Pytasz mnie: po co się modlić?1 Odpowiadam ci: aby żyć. Tak, by naprawdę żyć, trzeba się modlić. Aby żyć i kochać, bo życie bez miłości nie jest życiem. To samotność w pustce, więzienie i smutek. Tylko ten, kto kocha, prawdziwie żyje. I tylko ten kocha, kto czuje się kochany, ogarnięty i przemieniony przez miłość. Jak roślina wydaje owoce tylko wtedy, gdy ogarną ją promienie słońca, tak ludzkie serce nie otworzy się na pełne i prawdziwe życie, jeśli nie dotknie go miłość. A zatem miłość rodzi się ze spotkania i żyje dzięki spotkaniu z miłością Bożą, największą i najprawdziwszą miłością ze wszelkich możliwych miłości, a nawet miłością wykraczającą poza wszelkie nasze definicje i wszystkie nasze możliwości. Modląc się, pozwalamy miłować się Bogu i wciąż od nowa rodzimy się do miłości. Dlatego też ten, kto się modli, żyje w czasie i dla wieczności. A ten, kto się nie modli? Taki człowiek wystawia się na ryzyko wewnętrznej śmierci, gdyż prędzej czy później zabraknie mu powietrza do oddychania, ciepła do życia, światła, by widzieć, pożywienia do wzrastania i radości, żeby nadać sens życiu.

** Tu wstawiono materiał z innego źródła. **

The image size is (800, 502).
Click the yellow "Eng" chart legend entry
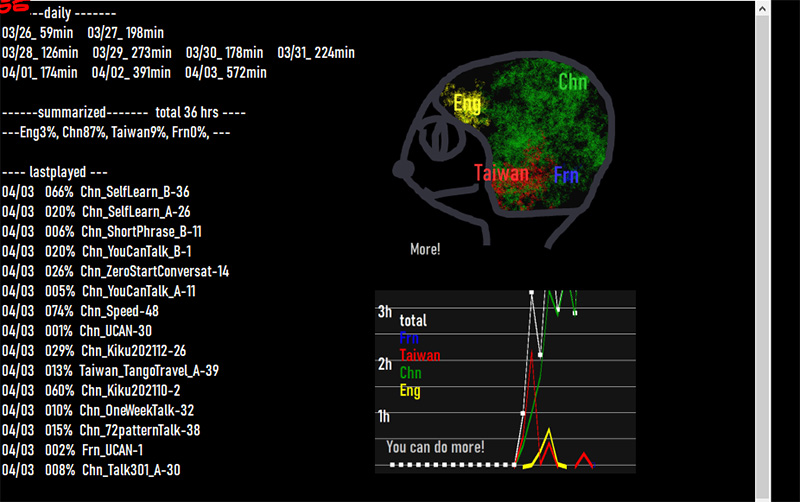point(410,390)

Odpowiadasz mi: ale ja nie potrafię się modlić! Pytasz mnie: jak się modlić? Odpowiadam ci: zacznij od poświęcania nieco czasu dla Boga. Na początek ważne będzie nie to, ile czasu poświęcisz, ale czy poświęcisz Mu go wiernie. Sam wyznacz, ile czasu poświęcisz każdego dnia dla Pana i daruj Mu ten czas wiernie, codziennie, gdy czujesz się na siłach i gdy nie masz na to sił. Poszukaj sobie spokojnego miejsca, gdzie jeśli to możliwe, będzie jakiś znak przypominający o obecności Boga (krzyż, ikona, Pismo Święte, tabernakulum z Najświętszym Sakramentem…). Skup się w milczeniu: wezwij Ducha Świętego, żeby to On wołał w tobie „Abba, Ojcze!”. Przedstaw Bogu swe serce, nawet jeśli targają nim rozterki. Nie bój się powiedzieć Mu wszystkiego, nie tylko o trudnościach i bólach, o twoim grzechu i braku wiary, ale również o swoim buncie i protestach, jeśli czujesz je w sobie.

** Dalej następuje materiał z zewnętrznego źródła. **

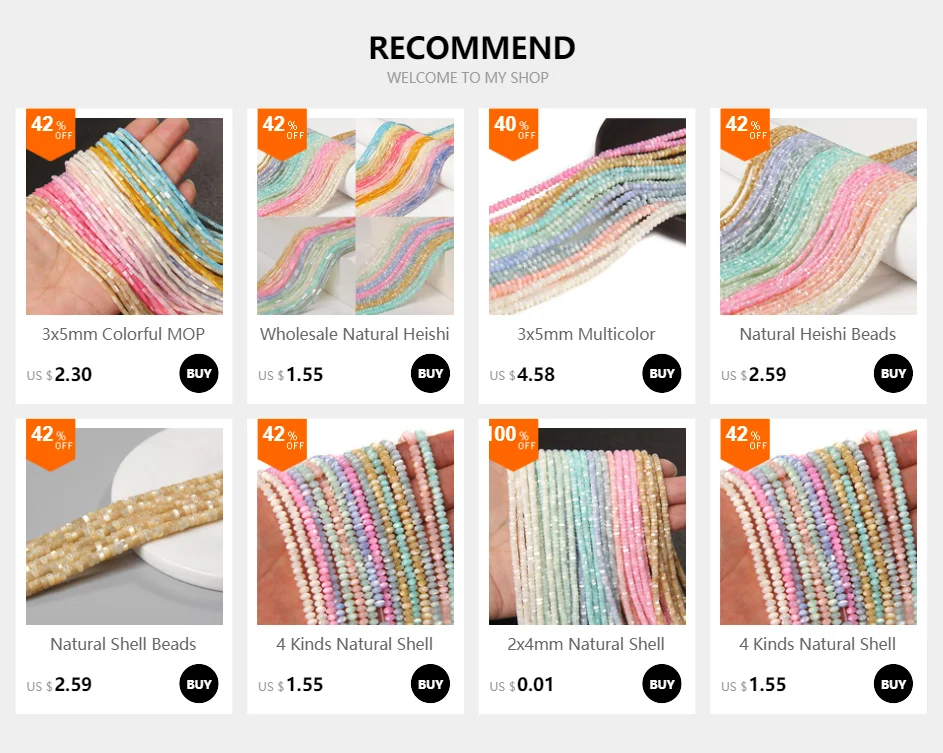
Task: Click the US $4.58 price
Action: [x=522, y=375]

Złóż to wszystko w Bożych dłoniach: pamiętaj, że Bóg jest Ojcem-Matką w miłości, że wszystko przyjmuje, wszystko przebacza, wszystko oświeca, wszystko zbawia. Wsłuchaj się w Jego ciszę: nie oczekuj natychmiastowych odpowiedzi. Wytrwaj. Jak prorok Eliasz przemierzaj pustynię, zdążając ku Bożej górze. Gdy zbliżysz się do Niego, nie szukaj Go w wichrze, w trzęsieniu ziemi lub w ogniu, znakach siły i wielkości, lecz w mowie delikatnej ciszy (por. 1 Krl 19,12). Nie staraj się pochwycić Boga, lecz pozwól, by On przeszedł przez twoje życie i twe serce, dotknął twej duszy i dał się kontemplować, nawet gdy Go nie widzisz.

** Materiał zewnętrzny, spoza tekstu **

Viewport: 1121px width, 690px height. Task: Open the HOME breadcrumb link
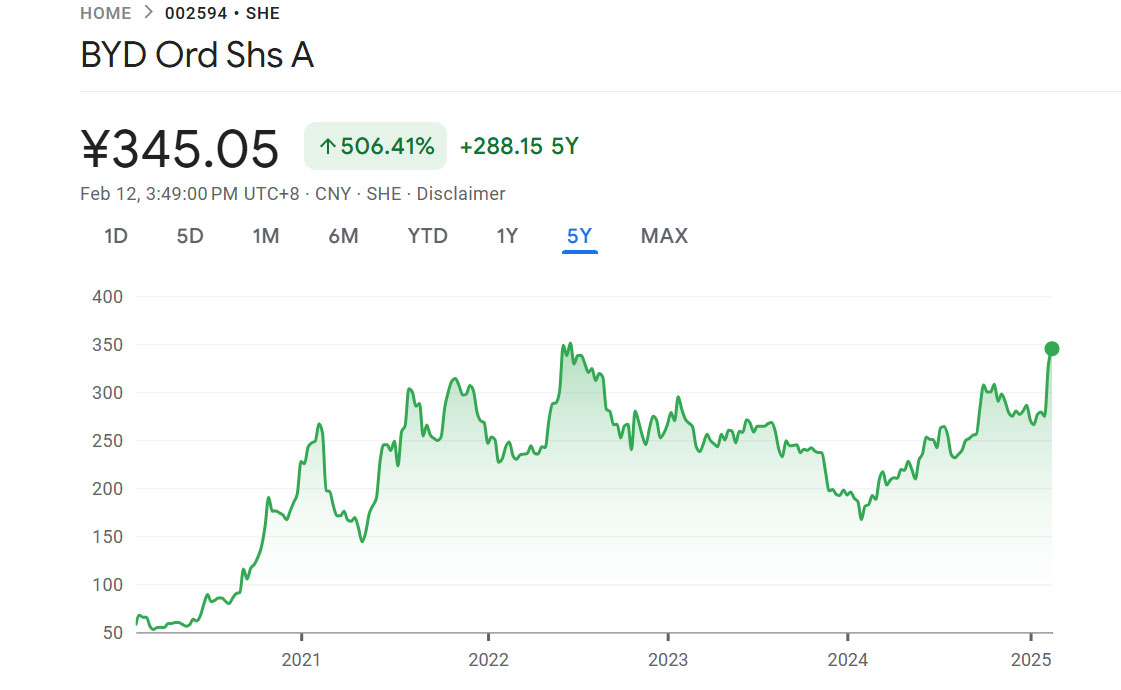pos(106,14)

Wsłuchuj się w głos Jego ciszy. Wsłuchuj się w Jego słowo życia: otwórz Pismo Święte, rozważaj je z miłością, pozwól, by słowo Jezusa mówiło do samej głębi twego serca. Czytaj psalmy, w których znajdziesz to wszystko, co chciałbyś powiedzieć Bogu. Wsłuchuj się w apostołów i proroków. Rozmiłuj się w historiach patriarchów i narodu wybranego oraz rodzącego się Kościoła, gdzie spotkasz się z doświadczeniem życia przeżywanego w perspektywie przymierza z Bogiem. Gdy już wysłuchasz słowa Bożego, podążaj jeszcze długo po ścieżkach ciszy, pozwalając, aby to Duch Święty złączył cię z Chrystusem, wiecznym Słowem Ojca. Pozwól, by to Bóg Ojciec kształtował cię swymi dwoma dłońmi: Słowem i Duchem Świętym.
Na początku może ci się zdawać, że czas przeznaczony na to jest zbyt długi, że nigdy się nie skończy. Wytrwaj jednak z pokorą, dając Bogu cały czas, jaki potrafisz Mu poświęcić, nigdy jednak mniej niż tyle, ile postanowiłeś Mu poświęcać każdego dnia. Przekonasz się, że ze spotkania na spotkanie twoja wierność będzie wynagradzana. Zorientujesz się, iż powoli rozsmakujesz się w modlitwie i to, co na początku wydawało ci się nieosiągalne, będzie stawać się coraz łatwiejsze i piękniejsze. Zrozumiesz, że tym, co się liczy, nie są odpowiedzi, lecz oddanie się do dyspozycji Boga. Zobaczysz, że to, co przedstawisz na modlitwie, będzie stopniowo przemieniane.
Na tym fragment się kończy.